"What if I say I'm not like the others?What if I say I'm not just another
One of your plays?
You're the pretender
What if I say 'I will never surrender!'"
- Foo Fighters
I have always been under the impression that people hear what they want to hear. Whether or not it is the truth is mostly subjective. Little white lies have prevailed in human society since the first grunt uttered by prehistoric man. It's not that we don't like, or value, the truth. We would rather not be inconvenienced with a set back that truth can bring. It's simpler to move along in life with blinders on. Why else would the phrase "looking at life through rose colored glasses" exist? We don't want to deal with unpleasantries.
The internet has caused the truth to become more and more obscured. Thanks to comment sections on social media sites, we now have a billion versions of somebody else's truth. Reading any number of comments from any number of opinions can make a person hateful toward their fellow man. The same can be said for self diagnosing. If the truth were actually the truth, I would have three hours left to live on any given day.
For the sake of words, let's just focus on truth, what folks want to hear, and little fucking irritations known as double standards. I found myself going off at the mouth recently. I think that I can make words sound sincere. It's not that I am completely disingenuous, but sometimes small talk is really just SMALL talk. I don't want to hurt anyone's feelings. I want to seem engaged in conversation. I find talking, never ending talking, innocuous. I don't know what it is about listening to people go on and on and on about shit. Rather than engage or listen without complication, I actively attempt to change the conversation, find some common ground, or block it all out altogether. It doesn't seem fair, but I hate listening to drivel.
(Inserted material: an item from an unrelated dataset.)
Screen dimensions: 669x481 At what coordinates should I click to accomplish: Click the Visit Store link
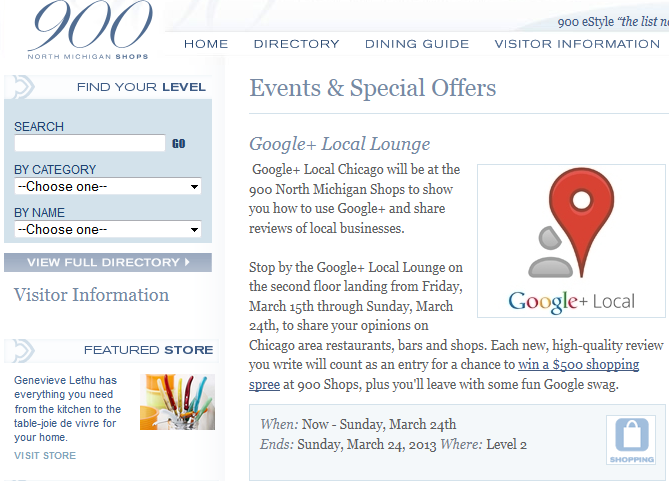[x=45, y=455]
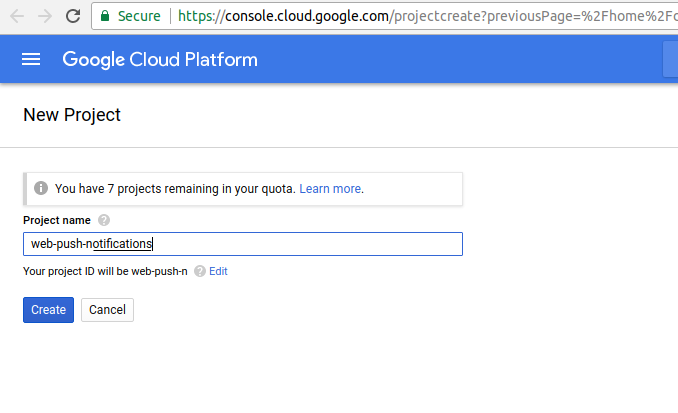Image resolution: width=678 pixels, height=413 pixels.
Task: Open the Learn more quota link
Action: point(330,188)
Now, does it make me normal or does it make me one of those types that no one wants to share anything with? I spend a lot of time listening. I observe people when I am out in public. There are folks that are interesting, then there are folks who are completely clueless. I used to have friends that shared many things with me. We all had common interests and lived simple lives. As most of my friends goals changed and we started drifting off into our own little versions of life, we shared less. I would like to believe that there is still a part of us in US. I have shared ideas and conversations and listened to life stories from my friends and family many many times. In the end, I have felt exploited and exasperated from the time spent in small talk. And I have felt ignored.
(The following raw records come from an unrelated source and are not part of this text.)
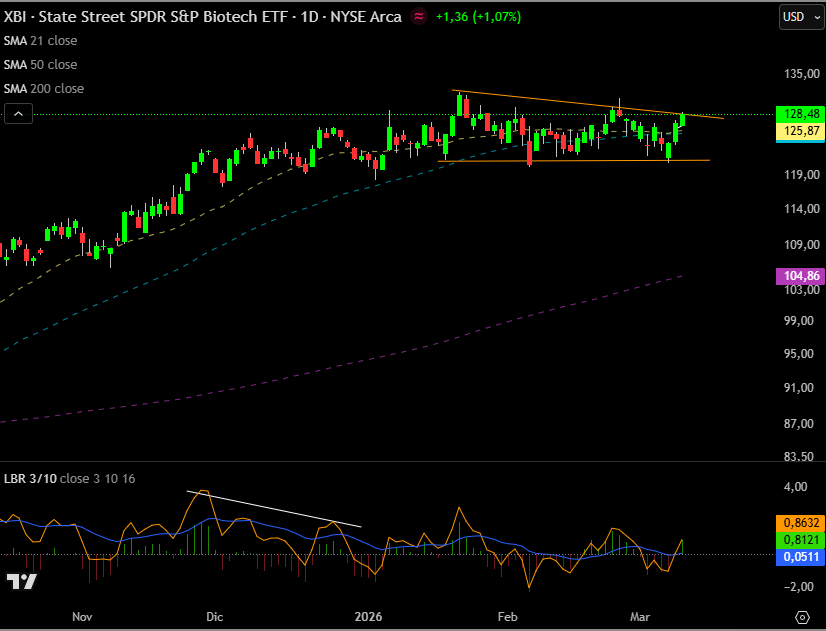Click the yellow 125,87 price label
This screenshot has height=631, width=826.
click(x=798, y=131)
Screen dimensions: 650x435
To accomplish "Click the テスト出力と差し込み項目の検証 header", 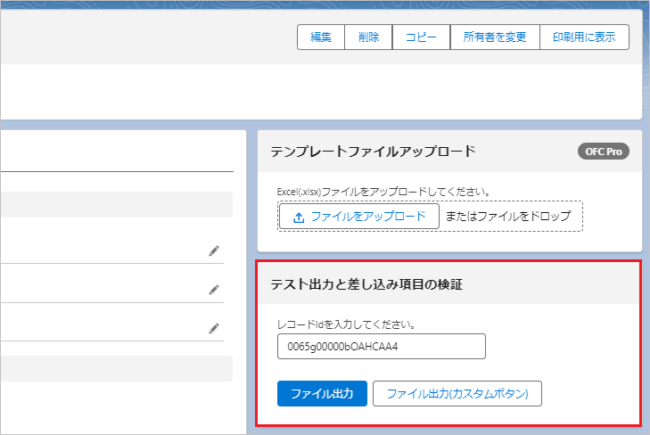I will pyautogui.click(x=372, y=285).
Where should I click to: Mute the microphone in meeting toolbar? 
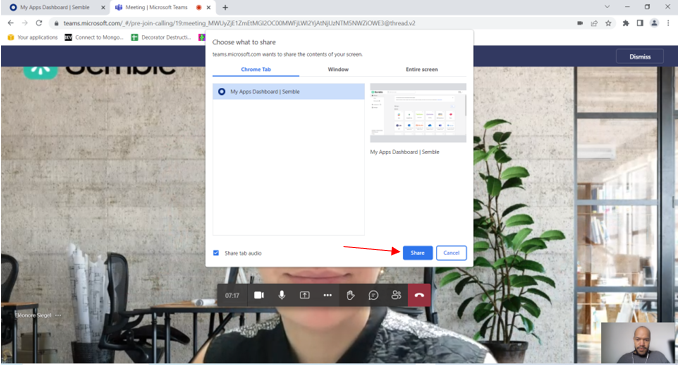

It's hard to pretend to care. I should care, regardless of the conversation. I try to be involved and interested, but the noise that comes out of some folks mouth is just noise. Sports noise, car noise, job noise, political noise, family/children noise, noise, noise, noise. I sound like the fucking Grinch for crying out loud. I even find this behavior occurring with romantic relationships. I feel like I give a hundred percent and actively listen and communicate as best as I can. I find that I have no real opinions or comments and my communication suffers. I feel like the person who has stories to tell, but nothing real to back it up with. And I smile and nod my head like I understand what's going on like some fucking miserable drone. Biddy-biddy-biddy!
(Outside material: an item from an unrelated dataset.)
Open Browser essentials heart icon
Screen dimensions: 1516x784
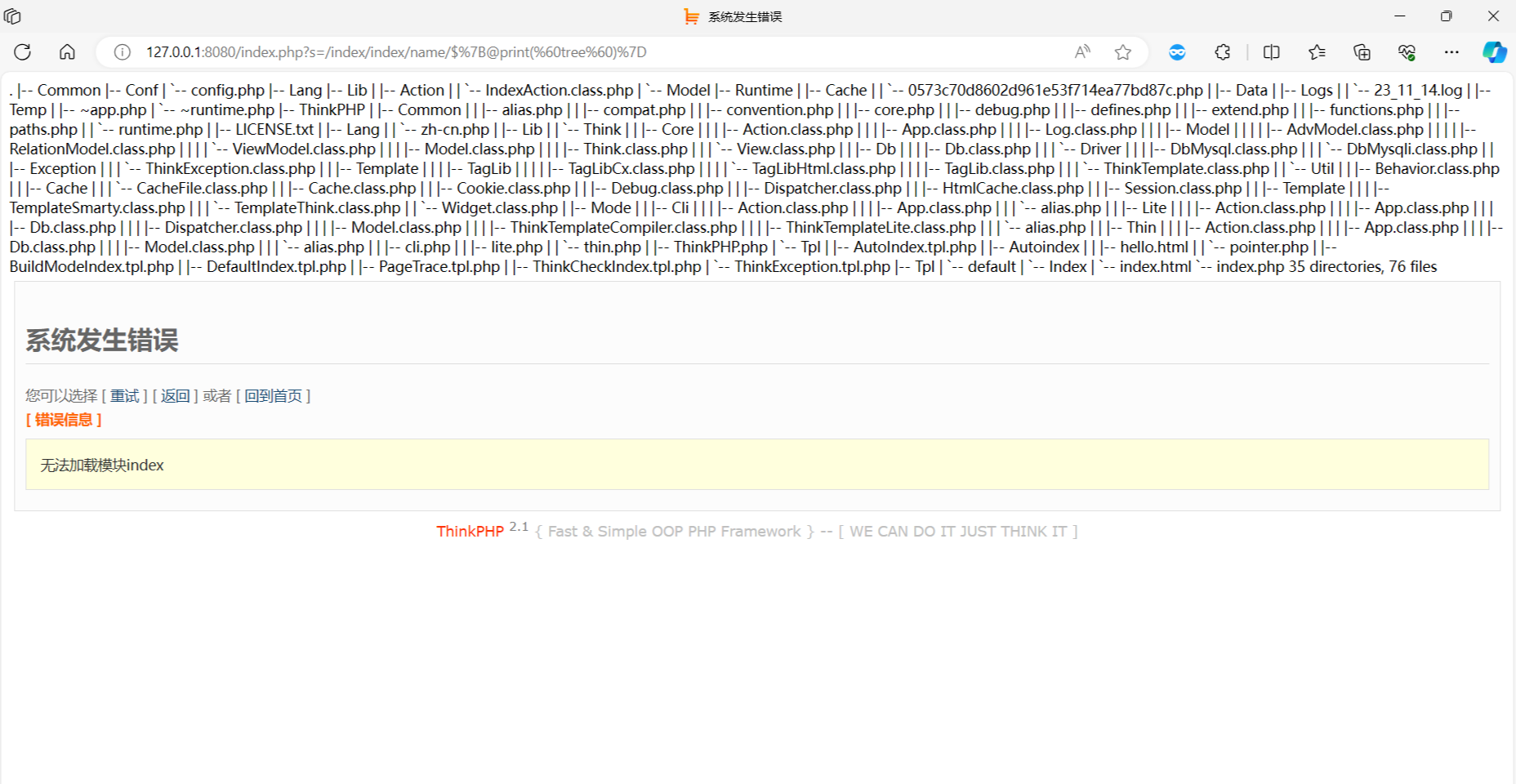pos(1407,52)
How do you make yourself stand out in a mine field of VH1 Pop Up video conversations? I know one uppers who always have it better or worse than the next guy. I stopped talking with time vampires who leech off and drain energy. I can honestly say that I try to remain open to communication with everyone that I meet. I don't want to sound unintelligent. Unfortunately, that is how I feel when I am trying to be objective. It's hard to hear the things that other folks have to say. People don't come with a remote that alters their personality to better suit the situation. What happens in the end is that the people I interact with see very different versions of me. I am not the same person to my mother that I am to my father. I am different towards a man that I want to have sex with, than I am with a man I want to have a friendship or a connection with. I am a bunch of masks switching moods to fill a space in the lives of people who talk so much and never give back.
I wonder what I look like to myself. In my head I hear "I feel like I wouldn't like me, if I met me" and sink back into my solitude without any thought to consequence. My actions may say that I am not being genuine or honest, but if you were a complete stranger, how would you be able to tell? There are those of us who can fill a page full of words and have it sound like nothing but nonsense. Who are the folks who are able to dissect the real from the fiction. Can my reflection be the person I see in the mirror or is it another mask that I wear, because it is the only way I have ever seen myself? It's hard to be...I dunno...it's just hard to be. It's hard to listen. It's hard to follow along and contribute. It's easier to write it down and hope that someone else get's it. I hate having to explain it!